AVAILABLE RECORDS Start Marker

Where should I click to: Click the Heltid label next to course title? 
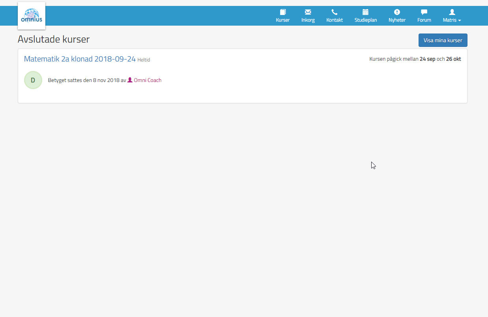144,60
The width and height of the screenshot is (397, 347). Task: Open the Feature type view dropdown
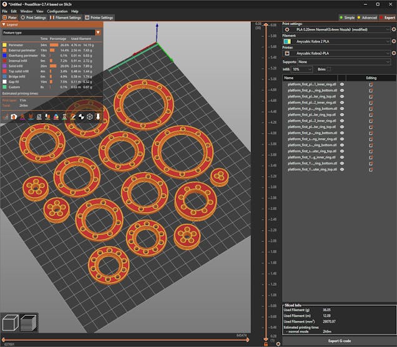click(51, 32)
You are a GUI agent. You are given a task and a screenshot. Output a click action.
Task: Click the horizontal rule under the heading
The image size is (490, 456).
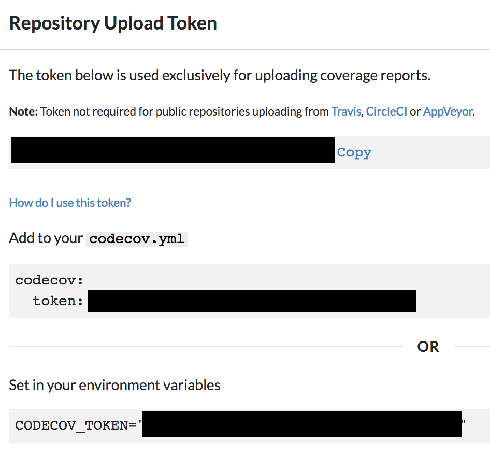[x=245, y=49]
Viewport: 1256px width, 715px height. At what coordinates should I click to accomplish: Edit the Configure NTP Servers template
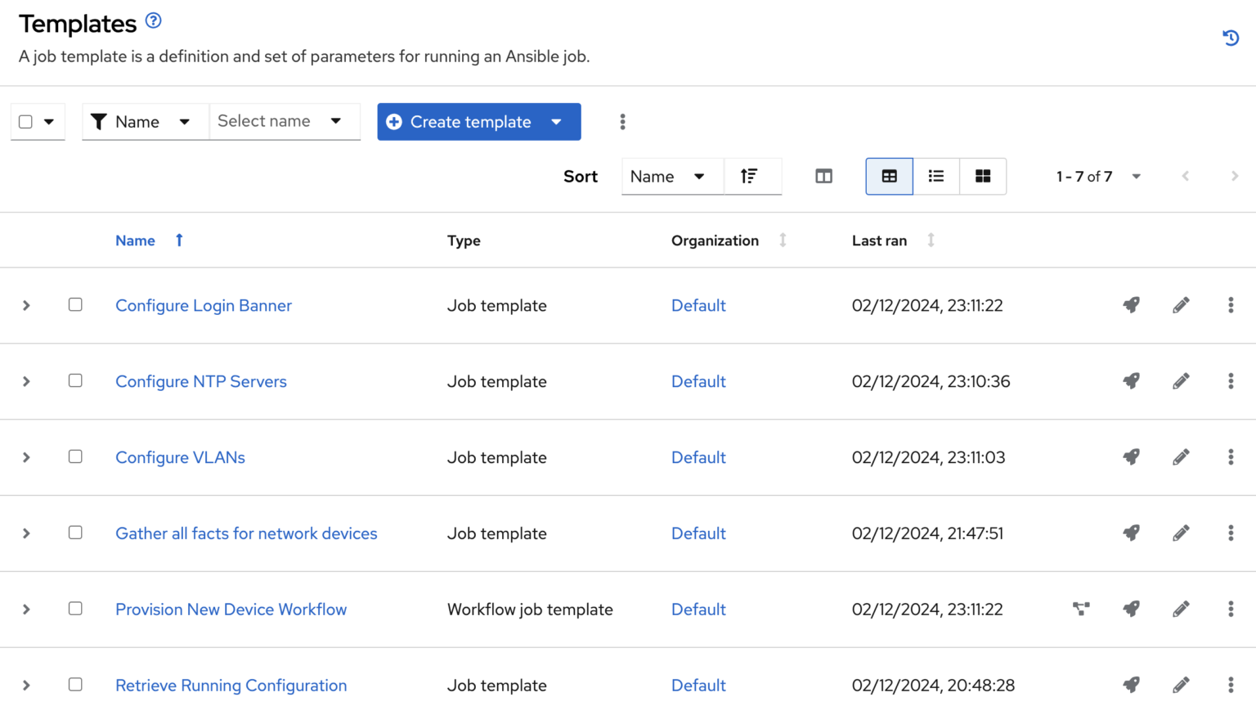1181,381

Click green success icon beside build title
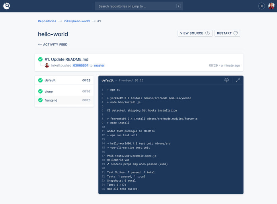[41, 59]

AVAILABLE RECORDS End Marker

§ **EXERCISE AIM**:
Return all of the lines above without alteration, minus the pictures.

§ **WORKED SOLUTION**:
Where should I click to: Click the Heltid label next to course title? 
144,60
The width and height of the screenshot is (397, 347). Task: Open the Feature type view dropdown
click(51, 32)
You are a GUI agent. You are given a task and a screenshot. Output a click action.
Task: Click the horizontal rule under the heading
The image size is (490, 456).
[x=245, y=49]
Viewport: 1256px width, 715px height. At what coordinates should I click to accomplish: Edit the Configure NTP Servers template
1181,381

Click green success icon beside build title
[41, 59]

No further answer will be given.